Source excerpt =>

Yes. Your arguments of 'reducing the support load' are bogus, too. You
haven't reduced anything; you've at best changed the question they
ask, and at worst increased the support load significantly, because
your port.mkversion hack is unreliable to say the least and will
produce false negatives in numerous cases. Your obscene hack may
prevent a few users from shooting themselves in the foot (or from
submitting PRs because they can't distinguish a version mismatch from
a bug), but in many (most?) cases it just gratuitously breaks the
ports collection by producing false positives or false negatives. I'll
really laugh my (insert your favorite feature of anatomy) off if I
ever see a ports team member complain about people who have outdated
systems with an up-to-date port.mkversion because they ran make world
with old sources or rolled their own port.mkversion.

Adding -A to the fetch command line was bogus, too, for similar
reasons. I'd be very interested to know the exact percentage of ports
which fail (or may potentially fail) to build when fetch is invoked
without -A. Compare this to the percentage of ports which failed to
build on slightly-too-old systems after you added -A to the fetch
command line: 100%. Then explain to me why this is not 'optimizing for
the least common case'.

Provided data =>
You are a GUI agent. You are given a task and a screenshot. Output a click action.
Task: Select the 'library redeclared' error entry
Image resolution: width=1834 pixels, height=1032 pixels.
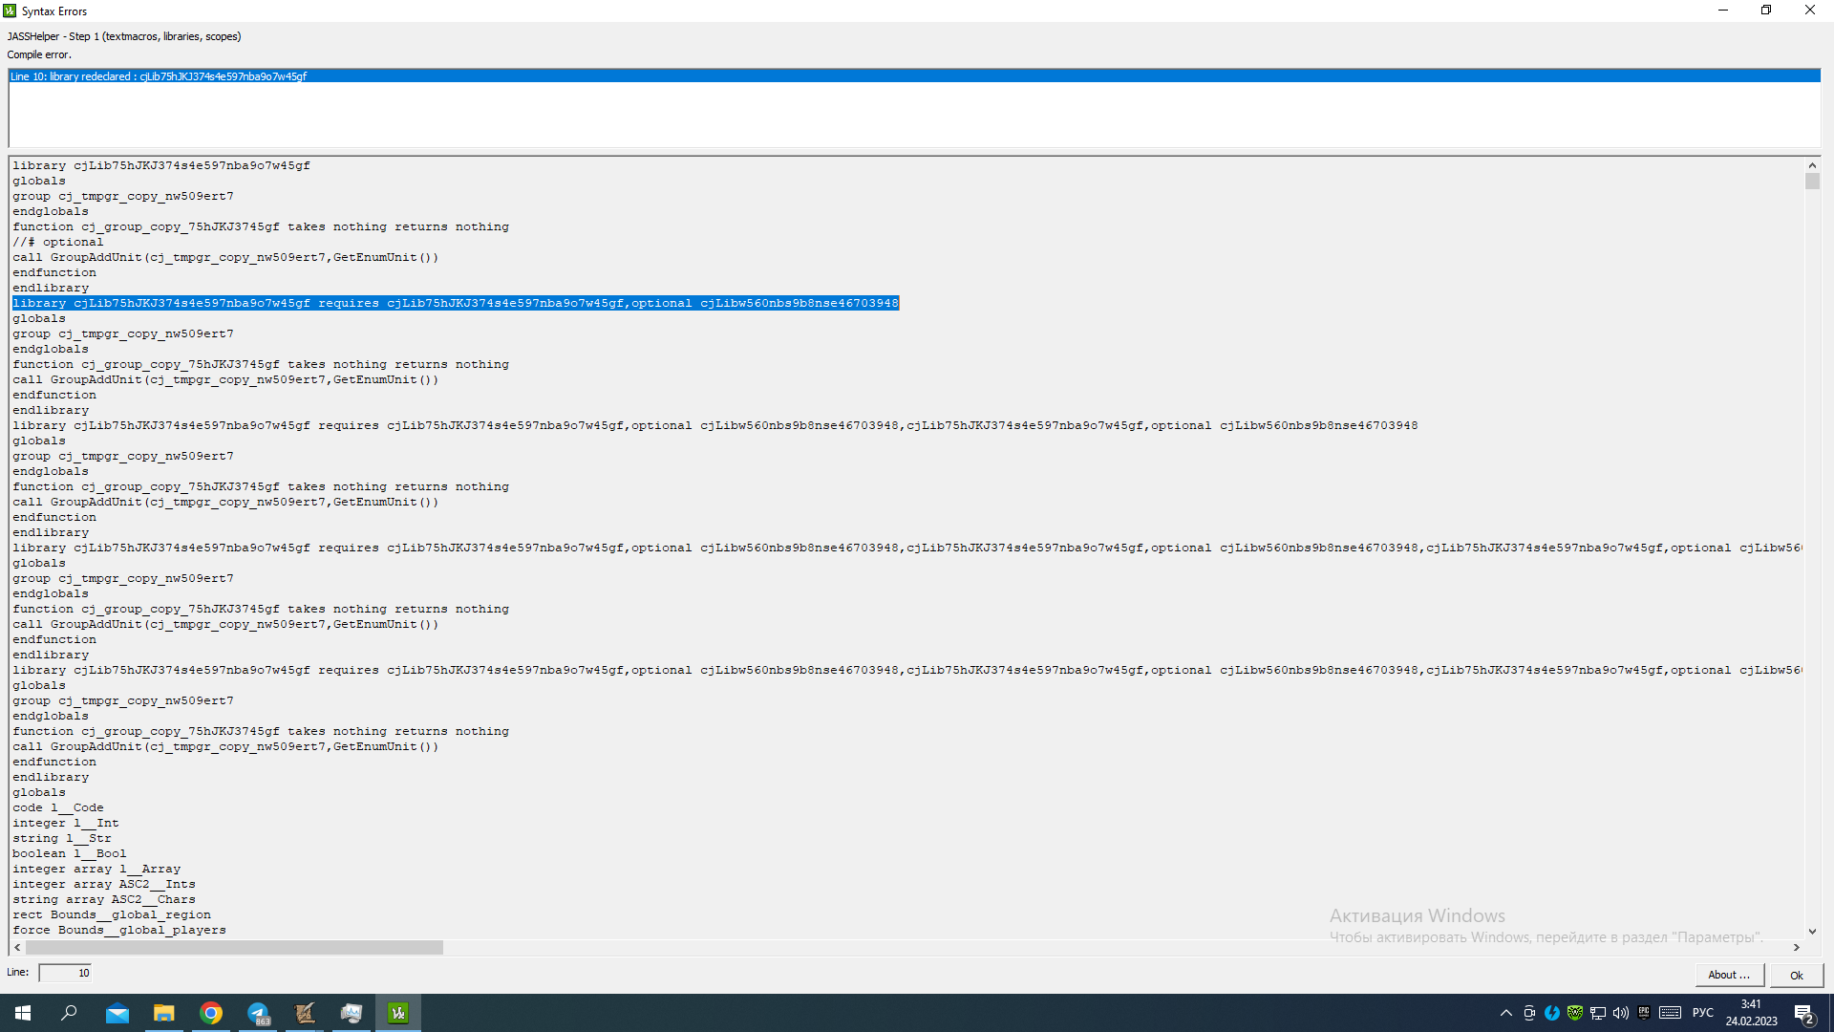click(159, 76)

Problem details =>
Condense the paragraph of the source excerpt that starts "Adding -A to the fetch command line" into a short bulleted list that keeps its main points.

Written reply =>
- Adding -A to the fetch command line was bogus, for reasons similar to those already given.
- The writer wants to know the exact percentage of ports that fail, or may fail, to build when fetch runs without -A.
- That should be compared with the share of ports that failed to build on slightly-too-old systems once -A was added: 100%.
- The writer asks for an explanation of why this is not "optimizing for the least common case."